You can also use open as a context manager to automatically close the file when you’re done with it:

import opencosmo as oc
with oc.open("galaxyproperties.hdf5") as ds:
    print(ds.data)

When opening multiple files that are linked to each other, use opencosmo.open()

Writing Data

Writing data to a new file is straightforward:

oc.write("my_output.hdf5", ds)

Transformations applied to the data will propogate to the file when written, with the exception of with_units and sort_by. Data is always stored in the same unit convention as its source dataset, and ordering according to a spatial index.

Other Formats

OpenCosmo support dumping some data into other formats. These new files will not be readable by the toolkit, but may be more convinient for your specific usecase.

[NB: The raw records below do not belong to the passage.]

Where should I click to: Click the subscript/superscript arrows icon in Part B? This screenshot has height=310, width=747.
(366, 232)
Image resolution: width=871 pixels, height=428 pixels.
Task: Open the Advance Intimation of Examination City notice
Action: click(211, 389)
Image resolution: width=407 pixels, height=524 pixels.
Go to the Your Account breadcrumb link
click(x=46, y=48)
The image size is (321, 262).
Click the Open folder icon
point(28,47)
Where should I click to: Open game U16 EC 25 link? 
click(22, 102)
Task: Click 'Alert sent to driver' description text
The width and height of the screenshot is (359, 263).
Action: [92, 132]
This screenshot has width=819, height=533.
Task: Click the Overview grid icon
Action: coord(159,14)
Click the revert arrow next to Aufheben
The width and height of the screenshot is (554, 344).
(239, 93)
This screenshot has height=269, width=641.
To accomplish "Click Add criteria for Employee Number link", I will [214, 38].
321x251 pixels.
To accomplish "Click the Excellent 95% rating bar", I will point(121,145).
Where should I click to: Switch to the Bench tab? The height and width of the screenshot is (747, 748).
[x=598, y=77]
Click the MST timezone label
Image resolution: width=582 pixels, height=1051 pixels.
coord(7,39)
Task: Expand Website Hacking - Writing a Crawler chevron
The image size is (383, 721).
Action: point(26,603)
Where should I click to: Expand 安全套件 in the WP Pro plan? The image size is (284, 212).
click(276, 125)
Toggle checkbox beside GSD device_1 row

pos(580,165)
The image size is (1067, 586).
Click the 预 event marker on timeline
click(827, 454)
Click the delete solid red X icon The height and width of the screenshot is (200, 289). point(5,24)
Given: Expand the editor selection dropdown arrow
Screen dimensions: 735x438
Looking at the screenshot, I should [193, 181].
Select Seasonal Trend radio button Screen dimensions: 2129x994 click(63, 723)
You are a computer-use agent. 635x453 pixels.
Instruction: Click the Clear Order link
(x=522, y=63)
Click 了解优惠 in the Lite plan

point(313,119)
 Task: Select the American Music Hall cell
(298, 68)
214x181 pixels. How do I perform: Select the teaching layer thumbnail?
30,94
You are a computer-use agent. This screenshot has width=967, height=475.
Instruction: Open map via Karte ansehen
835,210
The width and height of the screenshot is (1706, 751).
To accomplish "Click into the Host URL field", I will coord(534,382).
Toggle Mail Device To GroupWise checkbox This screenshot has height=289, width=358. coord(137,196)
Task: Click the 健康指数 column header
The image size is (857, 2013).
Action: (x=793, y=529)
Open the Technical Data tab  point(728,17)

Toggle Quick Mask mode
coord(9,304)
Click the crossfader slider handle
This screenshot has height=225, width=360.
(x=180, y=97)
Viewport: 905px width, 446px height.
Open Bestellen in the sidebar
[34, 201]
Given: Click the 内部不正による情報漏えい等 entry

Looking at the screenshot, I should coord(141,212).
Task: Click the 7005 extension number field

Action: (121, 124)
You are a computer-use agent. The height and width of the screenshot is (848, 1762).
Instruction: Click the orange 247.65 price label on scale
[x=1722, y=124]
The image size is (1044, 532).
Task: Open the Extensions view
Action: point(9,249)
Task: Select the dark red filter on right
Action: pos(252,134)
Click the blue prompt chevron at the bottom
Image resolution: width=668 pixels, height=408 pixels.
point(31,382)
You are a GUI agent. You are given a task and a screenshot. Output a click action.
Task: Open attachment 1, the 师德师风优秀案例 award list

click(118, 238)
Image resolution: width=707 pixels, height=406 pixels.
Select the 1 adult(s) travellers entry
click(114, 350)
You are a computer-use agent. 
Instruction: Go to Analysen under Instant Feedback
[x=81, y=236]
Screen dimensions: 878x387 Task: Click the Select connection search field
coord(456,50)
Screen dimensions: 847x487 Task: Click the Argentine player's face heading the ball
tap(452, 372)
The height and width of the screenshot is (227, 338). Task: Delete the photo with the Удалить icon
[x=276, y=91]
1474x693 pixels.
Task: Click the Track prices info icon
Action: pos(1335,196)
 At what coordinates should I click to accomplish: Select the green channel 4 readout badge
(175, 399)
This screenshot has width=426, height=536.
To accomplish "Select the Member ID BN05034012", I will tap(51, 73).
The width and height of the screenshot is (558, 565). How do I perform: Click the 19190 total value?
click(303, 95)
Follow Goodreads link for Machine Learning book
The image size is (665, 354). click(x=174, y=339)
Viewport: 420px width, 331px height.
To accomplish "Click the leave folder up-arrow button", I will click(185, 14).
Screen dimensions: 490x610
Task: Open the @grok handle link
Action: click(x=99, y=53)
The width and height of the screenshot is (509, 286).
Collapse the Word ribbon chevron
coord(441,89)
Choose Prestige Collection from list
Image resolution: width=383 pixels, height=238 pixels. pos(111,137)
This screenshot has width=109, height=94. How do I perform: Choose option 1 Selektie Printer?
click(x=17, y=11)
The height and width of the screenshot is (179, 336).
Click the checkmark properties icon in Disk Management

You can install all additional io dependencies with

pip install "opencosmo[io]"

or you can install individual output formats (see below).

Parquet

You can dump a Datast, Lightcone, or parts of a StructureCollection to parquet with opencosmo.io.write_parquet(). You will need to install pyarrow with parquet support first:

pip install "pyarrow[parquet]"

A dataset will simply be dumped as a collection of columns. Any querying (selection, filtering, etc.) will persist into the output. Metadata such as unit information and the spatial index will not be included:

import opencosmo as oc
from opencosmo.io import write_parquet

dataset = oc.open("haloproperties.hdf5")
write_parquet("my_dataset.parquet", dataset)

You can also write the particles of a StructureCollection.

structures = oc.open("haloproperties.hdf5", "haloparticles.hdf5")
write_parquet("my_structure/", structures)

This will produce one parquet file for each particle type in the collection.